WHAT IS ASKED: Pick up the forum thread on Korean reunification where it stops, after the data that follows it.

DOCUMENT SEGMENT:
+ + + +
0 1
Reunion of North and South Korea - Jim Rogers on U-tube
Post 12 of 42
Quoting from [Street Smart]:

 



>Let me guess your age to be at 50 plus< am I correct?

Maybe you are right... if you mentioned my mental age ;)




> Korean history has about 1 generation of Japanese colonisation, for more than 30 years. There are a tribe of people born during this period, and many have Japanese parents, put aside the spies and the Secret Service people. These people do not simply disappear out of the social fabric, they grow along with the rest of the people in the whole nation. They are the ones who will faction the nation in whatever decision, policy or direction the leaders take. Sometimes they form the majority in the Senate and the Government.

 

I don' t agree with you on the point that there is such a trabe in Korea ... actually it sounds even funny to me. Through the past 38 years (yes, I'm 38), I've never heard about that and I think, even though there must have been not a little of that race before the independance, it is unlikely that they had been brought up to be leaders even after the independance. As I mentioned previously, those are mostly the decendants of betrayors of the colonial era or those who gave in the power of betrayors.





> ....subjection. I have observed my Korean colleagues and the Japanese when they meet and talk in conversations and their body language. Japanese still holds low esteem of the Koreans in everything, they consider the language as inferior and attempted to destroy the Korean tongue to replace with the Katakana , the Hiragana and the Kanji during the thirty over years when they were the colonial masters. Even the Japanese Yen is 10 times stronger than the Korean Won. They consider the Korean technology inferior, the people poor.
+ + + +
Data from a pointing dataset
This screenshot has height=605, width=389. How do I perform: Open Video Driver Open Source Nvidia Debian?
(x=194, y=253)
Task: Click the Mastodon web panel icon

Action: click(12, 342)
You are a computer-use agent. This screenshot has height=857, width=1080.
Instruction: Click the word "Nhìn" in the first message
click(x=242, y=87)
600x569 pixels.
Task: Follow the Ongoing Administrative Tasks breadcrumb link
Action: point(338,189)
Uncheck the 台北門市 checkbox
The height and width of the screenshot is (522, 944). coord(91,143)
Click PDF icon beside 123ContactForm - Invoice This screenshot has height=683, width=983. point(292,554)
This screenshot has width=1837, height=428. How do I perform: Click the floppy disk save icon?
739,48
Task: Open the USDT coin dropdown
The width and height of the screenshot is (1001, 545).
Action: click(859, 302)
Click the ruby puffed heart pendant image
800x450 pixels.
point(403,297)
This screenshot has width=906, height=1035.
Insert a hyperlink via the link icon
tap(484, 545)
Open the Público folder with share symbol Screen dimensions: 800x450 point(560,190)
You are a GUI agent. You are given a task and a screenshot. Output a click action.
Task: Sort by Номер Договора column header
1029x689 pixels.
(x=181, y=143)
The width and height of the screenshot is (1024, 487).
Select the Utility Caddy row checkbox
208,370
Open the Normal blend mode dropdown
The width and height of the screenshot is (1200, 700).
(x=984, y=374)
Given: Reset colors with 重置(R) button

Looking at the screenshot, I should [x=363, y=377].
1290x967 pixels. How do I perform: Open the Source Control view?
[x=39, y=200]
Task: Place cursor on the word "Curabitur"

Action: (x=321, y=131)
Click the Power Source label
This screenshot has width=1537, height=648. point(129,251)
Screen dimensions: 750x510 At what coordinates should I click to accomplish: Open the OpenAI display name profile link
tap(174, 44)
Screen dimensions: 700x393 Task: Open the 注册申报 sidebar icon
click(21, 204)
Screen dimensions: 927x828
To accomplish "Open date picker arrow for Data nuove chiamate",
+ + + +
TASK RESPONSE:
 

Every race has that racism and we also look down on the Japanese adn their culture something, though we respect their idustrial superiority... and above all I can hardly acknowledge that their language is superior to ours. They can't even pronounce those words with the 'finals'.

 

HC





01 Sep 2008 01:25
Post 13 of 42
Choy,


During the Korean war, there were ups and downs of the United Nation's forces and the North Korean forces with the aid of the Russian. There were two events when Seoul was the North over ran Seoul, then the US forces had enough forces to attack from Incheon and drove the Northerners back. However MacArthur did not stopped after the Han River, and Pyongyang, he went further up to the Chinese borders and aroused the Chinese to give them back with their rockets and howitzers.


Then the people fled back towards South, across the Han River, and Seoul was captured for the second time. But during these times, hundreds and thousands of North Koreans were amongst the refugees, some of them were spies without their military uniforms, and many of them were the ordinary people least suspected of being spies for the North. They mingled among the local people, speak the same language and look the same. These are the radical groups.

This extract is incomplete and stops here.